Desembargador acatou o habeas corpus protocolado pela defesa e determinou a soltura do artista na madrugada desta quinta-feira, 18. Em meio a aglomeração, Belo se apresentou no último sábado em uma escola pública do Rio de Janeiro

Foto: Reprodução/ TV Globo

O desembargador Milton Fernandes de Souza acatou o pedido de habeas corpus protocolado pela defesa do cantor Belo e determinou a soltura do cantor na madrugada desta quinta-feira, 18.

Belo foi preso pela Delegacia de Combate às Drogas (DCOD) da Polícia Civil do Rio de Janeiro. Ele, outros dois produtores e um traficante são investigados pela realização de um show em uma escola pública do Rio, no último sábado, 13.

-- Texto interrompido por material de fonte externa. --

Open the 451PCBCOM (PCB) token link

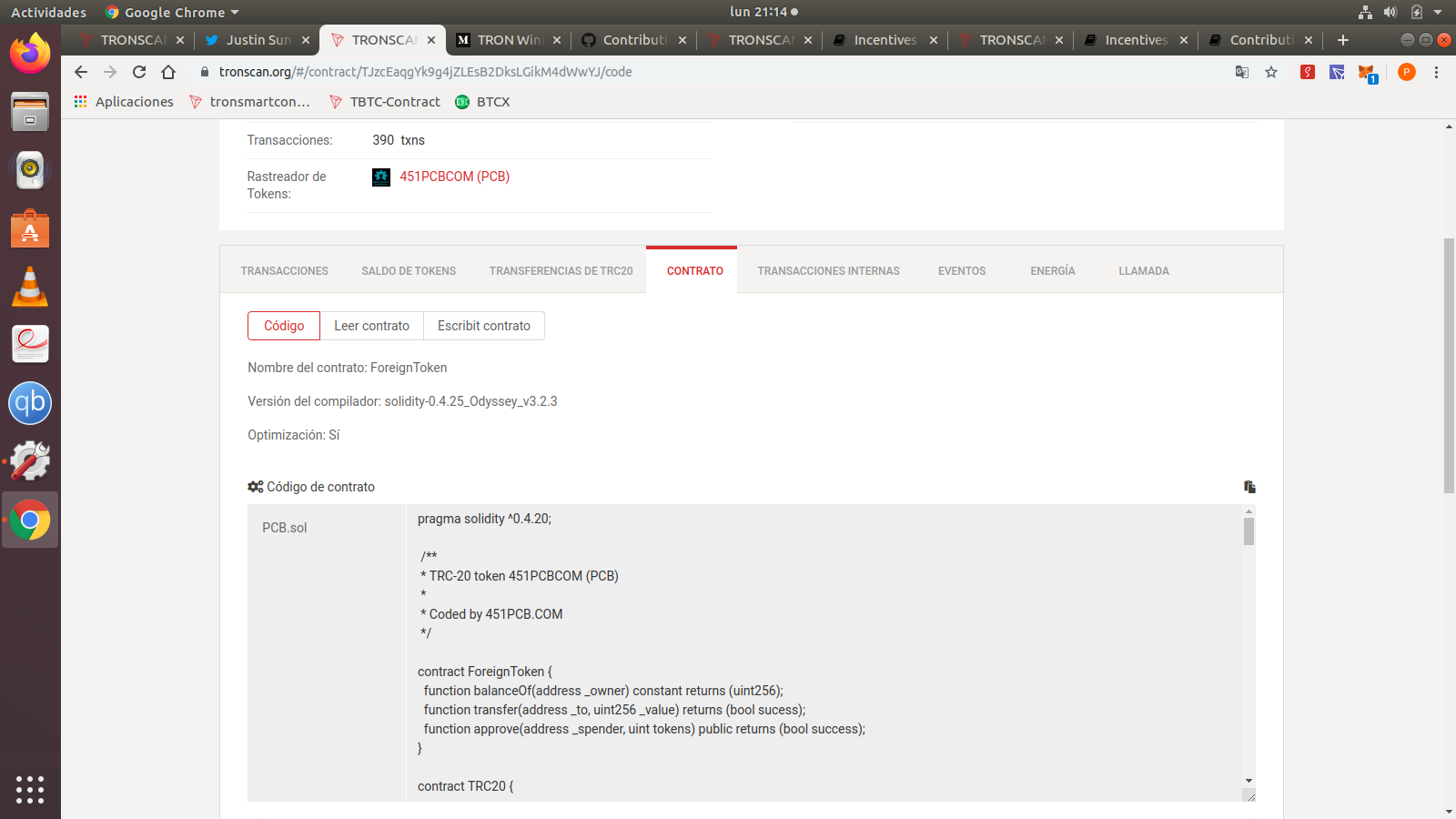tap(455, 177)
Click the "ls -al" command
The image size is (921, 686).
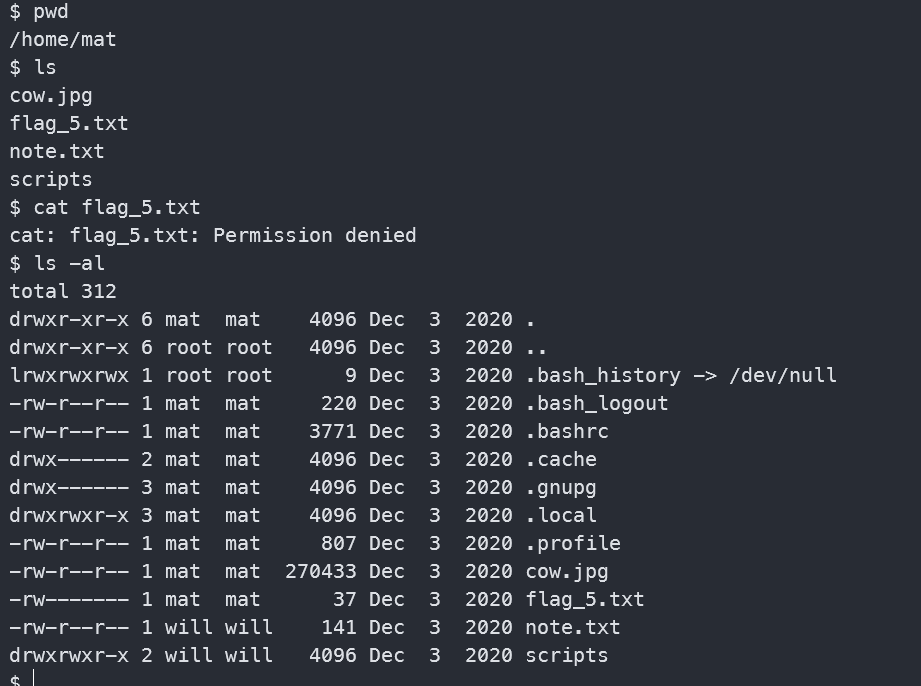(69, 264)
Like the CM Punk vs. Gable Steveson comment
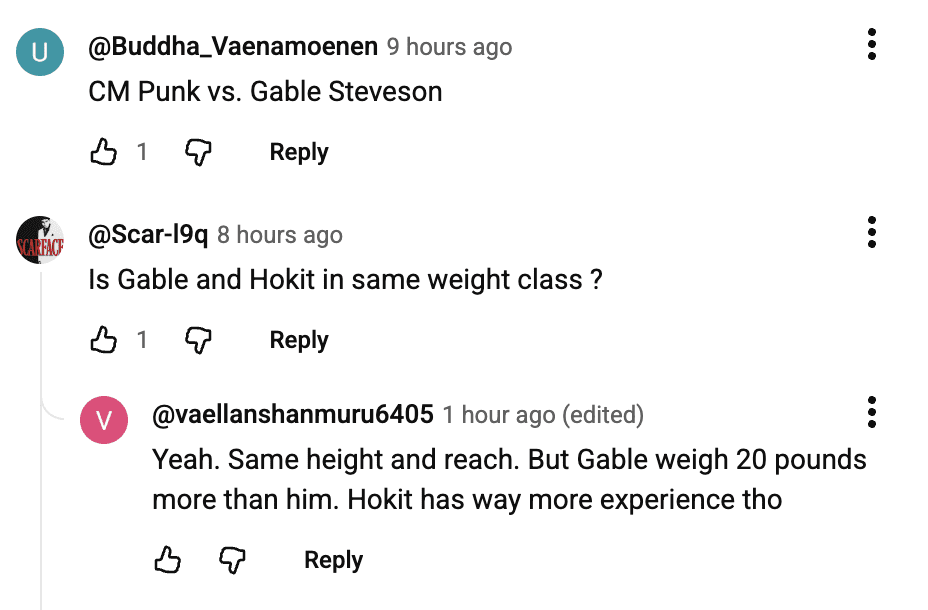 click(x=104, y=152)
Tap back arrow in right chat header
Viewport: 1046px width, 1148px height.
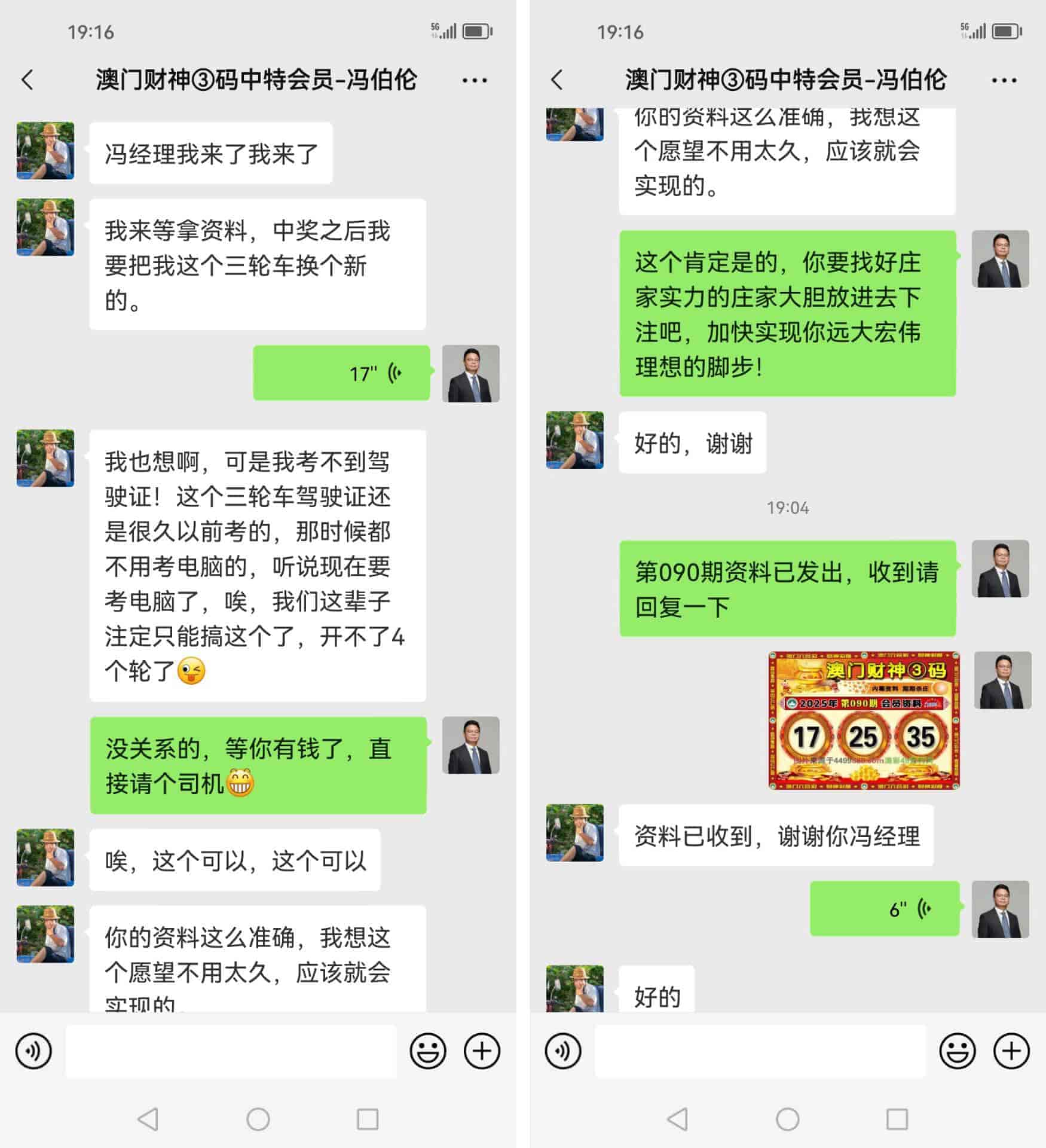[557, 80]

Segundo a polícia, eles violaram as medidas de distanciamento social previstas pelo decreto municipal que proibiu aglomerações no carnaval.

As autoridades acusam belo por infração de medida sanitária, crime de epidemia, invasão de prédio público e associação criminosa.

No entanto, o cantor desconhece: “Até agora eu não entendi o que eu fiz para estar passando por essa situação. Quero saber qual o crime que eu cometi. Subi no palco e cantei”.

Após reconhecer que sua empresa recebeu o dinheiro pelo show “CNPJ com CNPJ”, Belo acrescentou: “Se eu não posso cantar para o público, a minha vida acabou”.

Porém, mais tarde, disse, por meio de nota, estar “ciente” da gravidade da crise sanitária e se desculpou por ter se apresentado meio a aglomerações.